_Exercise brief_
Please repeat the lines below exactly. Begin with the line containing "21 marzo, 2017 (48, 94)" and go on through the line containing "La historia singular (54, 2255)".

_Dataset excerpts_
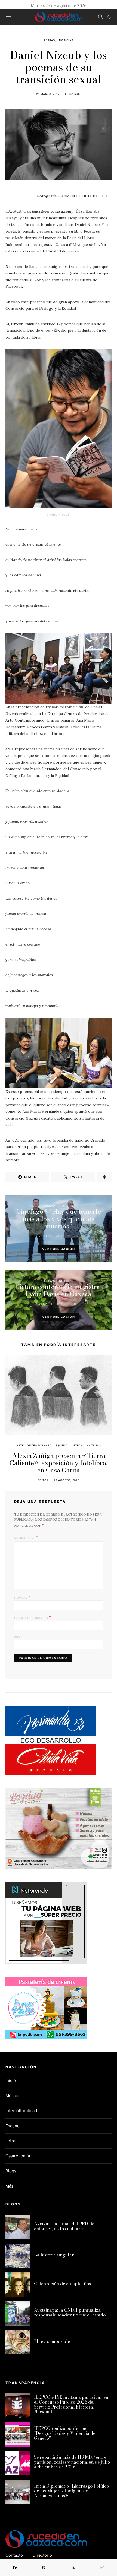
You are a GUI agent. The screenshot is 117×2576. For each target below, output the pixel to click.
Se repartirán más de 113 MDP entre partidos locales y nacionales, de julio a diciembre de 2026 (72, 2462)
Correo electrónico (32, 1617)
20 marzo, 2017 (50, 1236)
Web (17, 1637)
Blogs (10, 2170)
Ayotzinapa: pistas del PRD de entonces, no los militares (64, 2226)
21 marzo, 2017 (48, 94)
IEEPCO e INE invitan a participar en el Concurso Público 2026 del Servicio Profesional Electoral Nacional (71, 2404)
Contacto (14, 2555)
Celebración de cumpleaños (62, 2283)
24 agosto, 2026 (66, 1480)
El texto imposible (52, 2341)
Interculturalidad (21, 2110)
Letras (49, 40)
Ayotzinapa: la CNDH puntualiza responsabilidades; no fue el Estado (70, 2312)
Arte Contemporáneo (34, 1445)
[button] (109, 17)
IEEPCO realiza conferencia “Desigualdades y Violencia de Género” (64, 2433)
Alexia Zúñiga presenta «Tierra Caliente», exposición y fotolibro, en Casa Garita (58, 1462)
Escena (49, 1205)
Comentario (24, 1537)
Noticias (66, 40)
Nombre (22, 1597)
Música (12, 2095)
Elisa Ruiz (73, 94)
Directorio (42, 2555)
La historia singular (54, 2255)
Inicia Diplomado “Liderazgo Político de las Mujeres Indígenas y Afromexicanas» (71, 2491)
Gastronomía (17, 2155)
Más (9, 2186)
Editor (73, 1236)
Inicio (10, 2080)
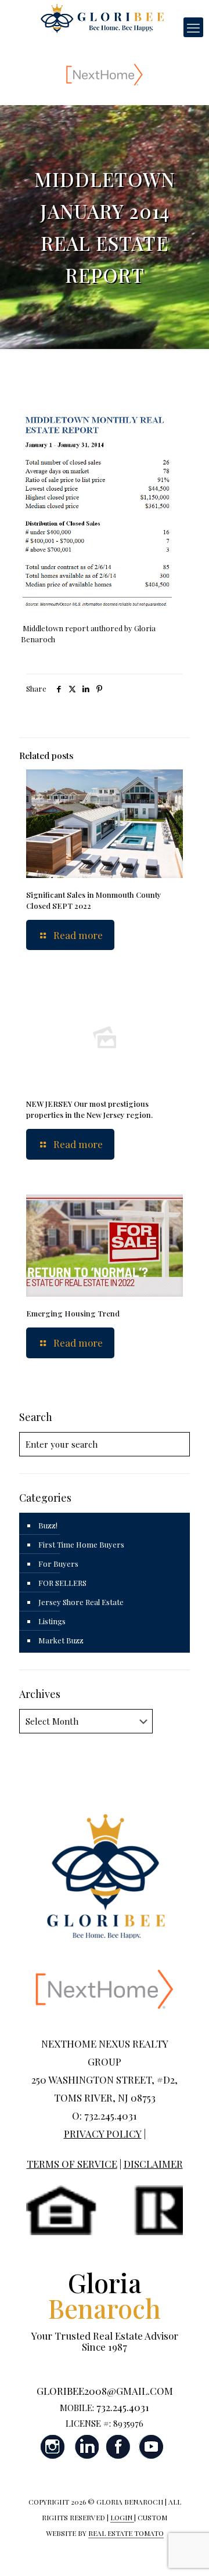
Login (122, 2517)
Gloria (104, 2295)
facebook (118, 2447)
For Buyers (58, 1563)
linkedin (86, 2447)
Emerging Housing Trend (73, 1313)
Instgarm (53, 2447)
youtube (151, 2447)
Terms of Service (72, 2163)
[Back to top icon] (185, 2552)
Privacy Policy (103, 2133)
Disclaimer (153, 2163)
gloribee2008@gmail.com (105, 2390)
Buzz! (47, 1525)
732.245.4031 (122, 2407)
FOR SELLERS (62, 1583)
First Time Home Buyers (81, 1544)
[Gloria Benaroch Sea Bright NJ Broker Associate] (101, 17)
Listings (52, 1621)
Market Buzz (61, 1640)
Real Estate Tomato (126, 2533)
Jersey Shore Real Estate (81, 1602)
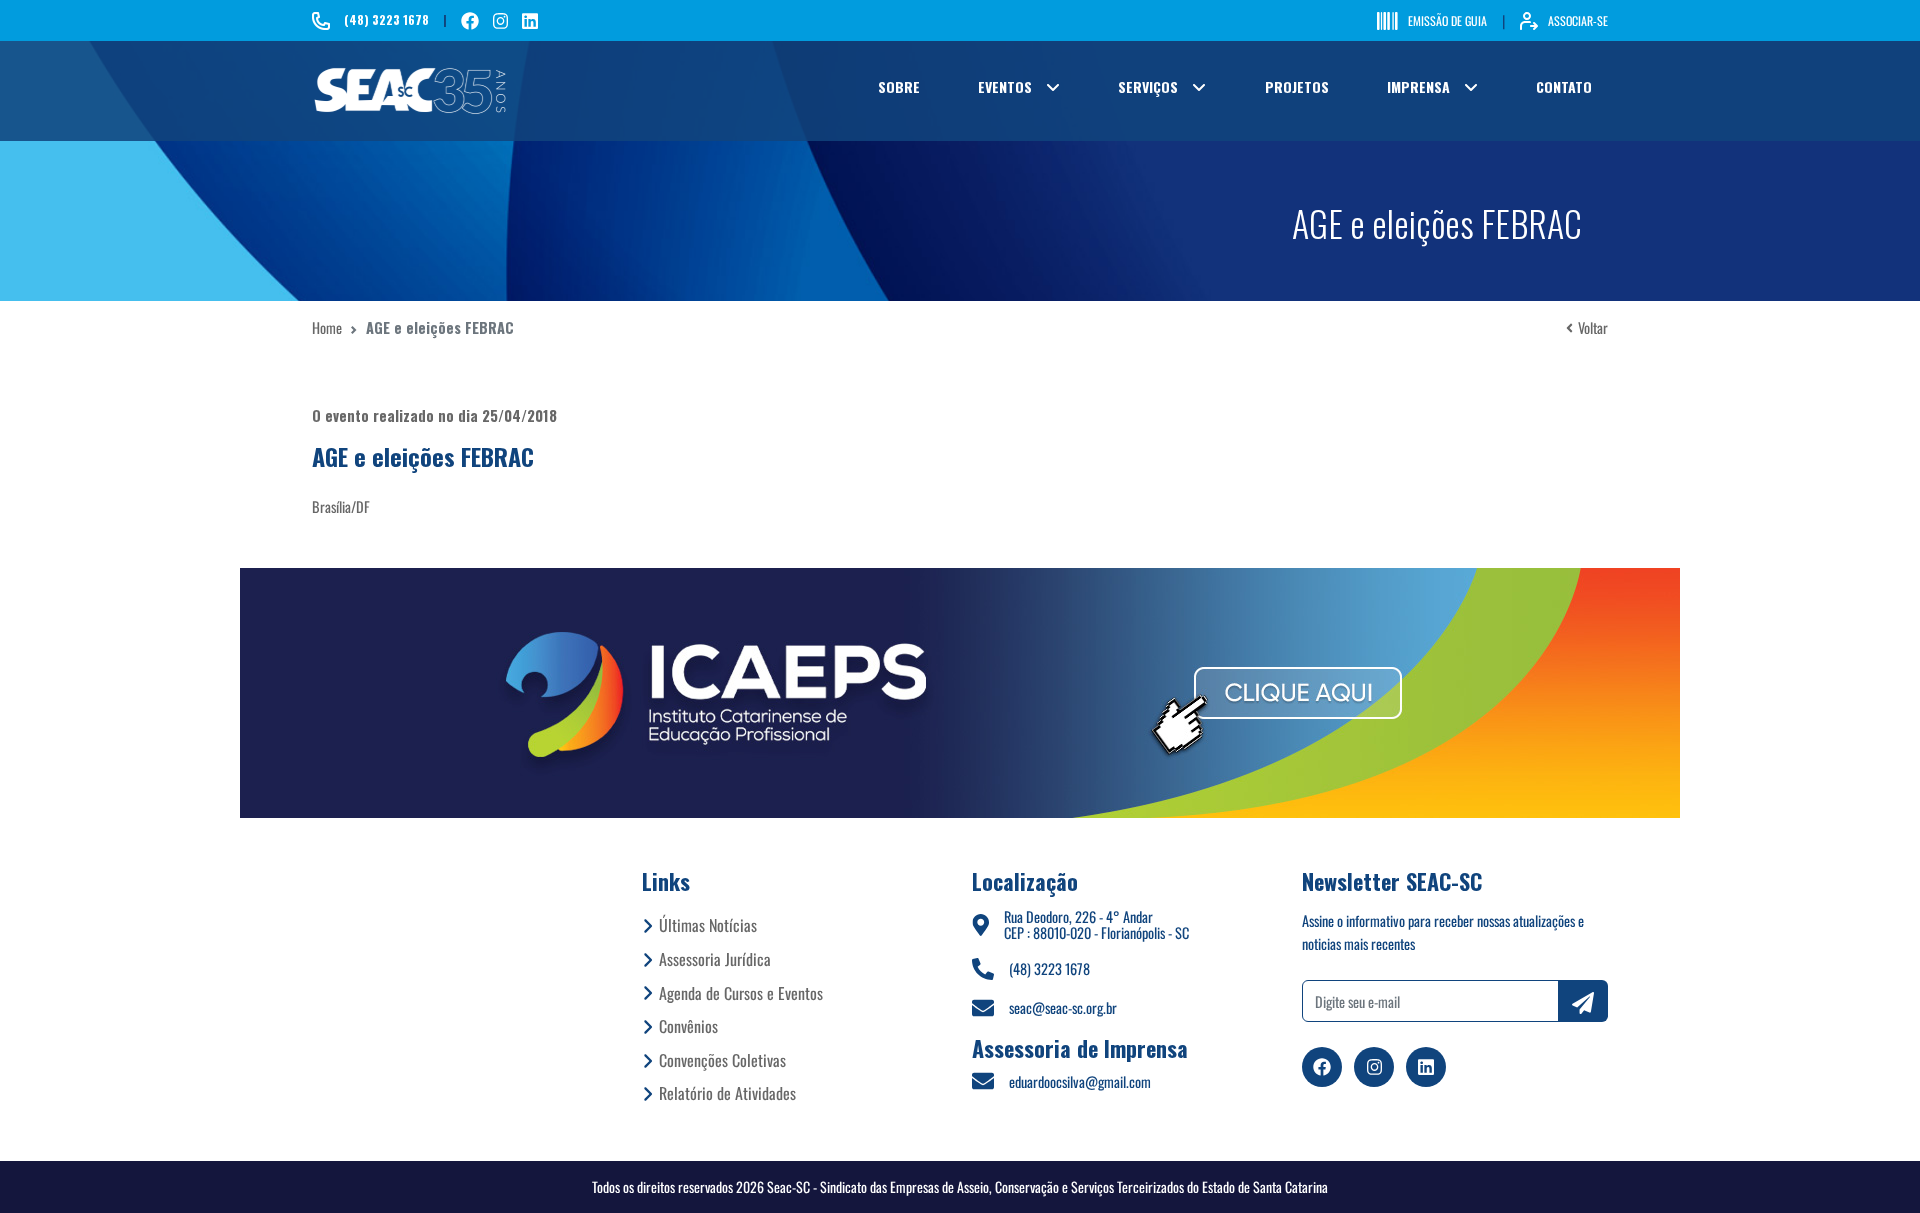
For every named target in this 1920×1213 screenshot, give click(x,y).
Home (327, 327)
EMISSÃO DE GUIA (1447, 20)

_Answer space_
21 marzo, 2017 (48, 94)
IEEPCO e INE invitan a participar en el Concurso Público 2026 del Servicio Profesional Electoral Nacional (71, 2404)
Contacto (14, 2555)
Celebración de cumpleaños (62, 2283)
24 agosto, 2026 (66, 1480)
El texto imposible (52, 2341)
Interculturalidad (21, 2110)
Letras (49, 40)
Ayotzinapa: la CNDH puntualiza responsabilidades; no fue el Estado (70, 2312)
Arte Contemporáneo (34, 1445)
[button] (109, 17)
IEEPCO realiza conferencia “Desigualdades y Violencia de Género” (64, 2433)
Alexia Zúñiga presenta «Tierra Caliente», exposición y fotolibro, en Casa Garita (58, 1462)
Escena (49, 1205)
Comentario (24, 1537)
Noticias (66, 40)
Nombre (22, 1597)
Música (12, 2095)
Elisa Ruiz (73, 94)
Directorio (42, 2555)
La historia singular (54, 2255)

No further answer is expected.